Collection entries

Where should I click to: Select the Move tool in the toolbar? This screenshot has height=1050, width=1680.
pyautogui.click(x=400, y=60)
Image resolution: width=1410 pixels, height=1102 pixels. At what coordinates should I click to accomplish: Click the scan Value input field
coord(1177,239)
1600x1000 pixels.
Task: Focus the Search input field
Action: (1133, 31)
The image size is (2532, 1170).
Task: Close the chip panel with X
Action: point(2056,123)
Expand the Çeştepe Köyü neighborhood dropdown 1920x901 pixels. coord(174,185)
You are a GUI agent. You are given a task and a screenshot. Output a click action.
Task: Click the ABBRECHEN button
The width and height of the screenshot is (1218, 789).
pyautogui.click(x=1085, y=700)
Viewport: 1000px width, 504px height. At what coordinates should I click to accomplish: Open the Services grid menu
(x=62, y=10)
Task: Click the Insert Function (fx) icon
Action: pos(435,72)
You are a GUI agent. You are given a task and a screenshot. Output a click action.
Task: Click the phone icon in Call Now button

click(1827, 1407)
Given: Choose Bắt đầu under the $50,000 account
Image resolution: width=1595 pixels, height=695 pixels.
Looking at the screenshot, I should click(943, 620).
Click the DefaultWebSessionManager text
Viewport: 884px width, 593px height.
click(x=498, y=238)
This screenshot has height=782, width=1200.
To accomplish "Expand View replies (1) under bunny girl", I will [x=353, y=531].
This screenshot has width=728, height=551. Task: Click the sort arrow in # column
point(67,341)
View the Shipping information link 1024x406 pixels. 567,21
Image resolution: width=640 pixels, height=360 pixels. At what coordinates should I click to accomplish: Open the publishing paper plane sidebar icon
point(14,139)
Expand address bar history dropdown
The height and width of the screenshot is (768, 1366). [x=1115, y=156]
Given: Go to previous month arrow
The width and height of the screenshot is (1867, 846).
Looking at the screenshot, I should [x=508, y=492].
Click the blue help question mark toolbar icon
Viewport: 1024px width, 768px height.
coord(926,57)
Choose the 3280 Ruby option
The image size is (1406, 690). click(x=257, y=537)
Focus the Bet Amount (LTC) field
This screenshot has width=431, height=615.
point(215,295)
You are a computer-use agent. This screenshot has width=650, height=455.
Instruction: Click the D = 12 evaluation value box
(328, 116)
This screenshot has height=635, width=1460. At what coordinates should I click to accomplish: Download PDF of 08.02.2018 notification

> EXERCISE REQUIREMENTS:
Starting from the top of the records and ending at the line that contains "Given: Go to previous month arrow", repeat each line exactly and return only those lines.

> PROBLEM SOLUTION:
Where should I click to: Select the Move tool in the toolbar? This screenshot has height=1050, width=1680.
pyautogui.click(x=400, y=60)
Image resolution: width=1410 pixels, height=1102 pixels. At what coordinates should I click to accomplish: Click the scan Value input field
coord(1177,239)
1600x1000 pixels.
Task: Focus the Search input field
Action: (1133, 31)
The image size is (2532, 1170).
Task: Close the chip panel with X
Action: point(2056,123)
Expand the Çeştepe Köyü neighborhood dropdown 1920x901 pixels. coord(174,185)
You are a GUI agent. You are given a task and a screenshot. Output a click action.
Task: Click the ABBRECHEN button
The width and height of the screenshot is (1218, 789).
pyautogui.click(x=1085, y=700)
Viewport: 1000px width, 504px height. At what coordinates should I click to accomplish: Open the Services grid menu
(x=62, y=10)
Task: Click the Insert Function (fx) icon
Action: pos(435,72)
You are a GUI agent. You are given a task and a screenshot. Output a click action.
Task: Click the phone icon in Call Now button

click(1827, 1407)
Given: Choose Bắt đầu under the $50,000 account
Image resolution: width=1595 pixels, height=695 pixels.
Looking at the screenshot, I should click(943, 620).
Click the DefaultWebSessionManager text
Viewport: 884px width, 593px height.
click(x=498, y=238)
This screenshot has height=782, width=1200.
To accomplish "Expand View replies (1) under bunny girl", I will [x=353, y=531].
This screenshot has width=728, height=551. Task: Click the sort arrow in # column
point(67,341)
View the Shipping information link 1024x406 pixels. 567,21
Image resolution: width=640 pixels, height=360 pixels. At what coordinates should I click to accomplish: Open the publishing paper plane sidebar icon
point(14,139)
Expand address bar history dropdown
The height and width of the screenshot is (768, 1366). [x=1115, y=156]
Given: Go to previous month arrow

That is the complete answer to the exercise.